What you have to do ->
Extend the article on Dr. Shuming Nie's nanotechnology research for cancer surgery, picking up right after its final line.

By Alison Davis
January 20, 2010
Shuming Nie, Ph.D., Professor of Biomedical Engineering, Chemistry and Hematology/Oncology, Emory University
Dr. Shuming Nie
The science of nanotechnology involves developing and manipulating materials on the same scale at which our bodies carry out the chemical reactions that keep us alive. Researchers want to use nanomaterials — materials with dimensions smaller than 100 nanometers — for all sorts of applications related to health and disease. Biomedical engineer Dr. Shuming Nie thinks that in the coming years, the biggest advances in battling diseases like cancer will come from the world of the very, very small.
The Problem: Although rates have declined in recent years, cancer is still the second leading cause of death in the United States. Surgery is currently the most effective and widely used treatment for most human cancers, effectively curing nearly half of patients. Today, the single most important predictor of patient survival is the complete removal of a patient's tumor.
Cancer surgeons use imaging methods like computerized tomography (CT), magnetic resonance imaging (MRI) and ultrasound to find a tumor inside the body. In addition to surgery, cancer patients often receive radiation and chemotherapy medicines. But all three methods risk damage to normal tissues, and doctors cannot ensure that all the tumor cells have been removed. Currently, the limiting factor in detecting microscopic tumors at the time of surgery is the sensitivity of the human eye, which cannot effectively distinguish tumor cells from healthy tissue at the edges of a tumor.
Finding a Solution: As one of the first researchers to bring nanoscience from the world of manufacturing to that of medicine and health, Dr. Nie has been a trailblazer in nanotechnology. Several years ago, Dr. Nie developed a nano-detection scheme based upon multicolored, fluorescent particles. Called quantum dots, these microscopic semiconductor crystals tag an individual protein or gene with one of a rainbow of colors.
Vials containing nanocrystals reflecting different colors under ultraviolet light. The colored crystals tag tumors to aid in surgical procedures.
Image courtesy of Dr. Shuming Nie, professor of biomedical engineering at Emory University. This image also appeared on the Biomedical Beat website.

Records provided ->
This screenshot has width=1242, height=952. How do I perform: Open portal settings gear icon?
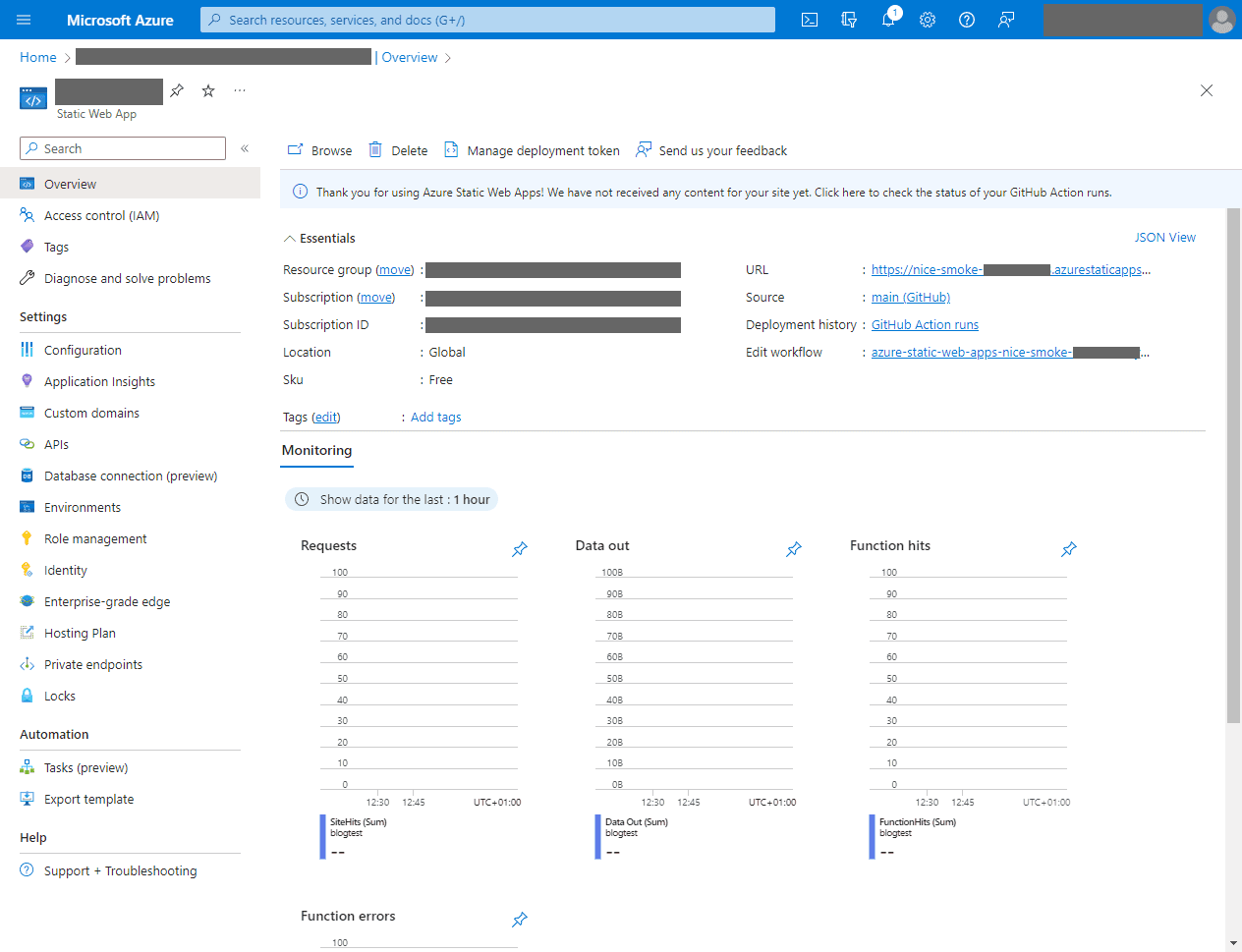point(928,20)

...

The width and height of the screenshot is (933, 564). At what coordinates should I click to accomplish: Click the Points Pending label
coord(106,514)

--

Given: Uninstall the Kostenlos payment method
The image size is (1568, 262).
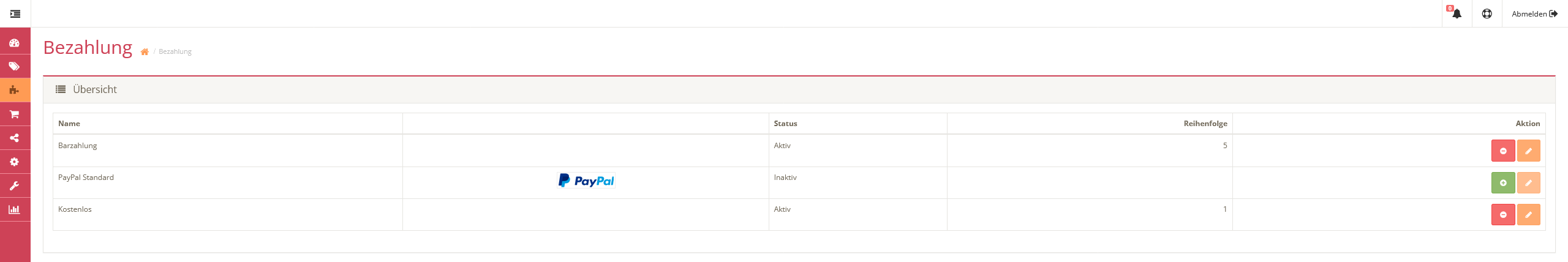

Solved exercise ->
Since then, Dr. Nie has expanded his nanotechnology research to create gold-containing nanoparticles that shine even more brightly than quantum dots, are long-lasting and safe in the body, and target tumors precisely. Nanoscale gold particles can be prepared in a variety of shapes, including wires, rods, cubes, prisms and disks. Perhaps the particles' most useful property for medicine is their "sticky" surface, which allows scientists to simply "glue" on attachments, such as antibodies, imaging probes, sensing devices — and in time, possibly even miniature drugs.
Dr. Nie is using Recovery Act funds to develop a method of cancer surgery in which MRI or CT scans light up the precise areas of a tumor coated by a layer of nanoparticles, effectively tracing an outline for a surgeon as he or she removes the tumor. In the future, Dr. Nie's nanomaterials could also be useful in finding bits of cancer that have spread but are too small to see with traditional imaging and for delivery vehicles that take drugs directly to tumors.
How This Funding Helps: The new Recovery Act funding helped Dr. Nie assemble a talented team of doctors and scientists that will speed progress in this exciting field with near-term applicability to medicine.
After Two Years … Dr. Nie predicts that, in addition to guiding surgical procedures, in five to 10 years, nanomaterials will be used in many cancer applications, such as helping to deliver cancer drugs in a way that spares healthy cells. Results from this Recovery Act project should enable researchers to attach to the nanoparticles "targeted therapies" — antibodies and small molecules that can selectively seek and destroy tumor cells.
"Our nanomaterials will have broad applications in cancer imaging, detection and diagnosis," Dr. Nie predicts, adding that this research could change the way some cancers are treated.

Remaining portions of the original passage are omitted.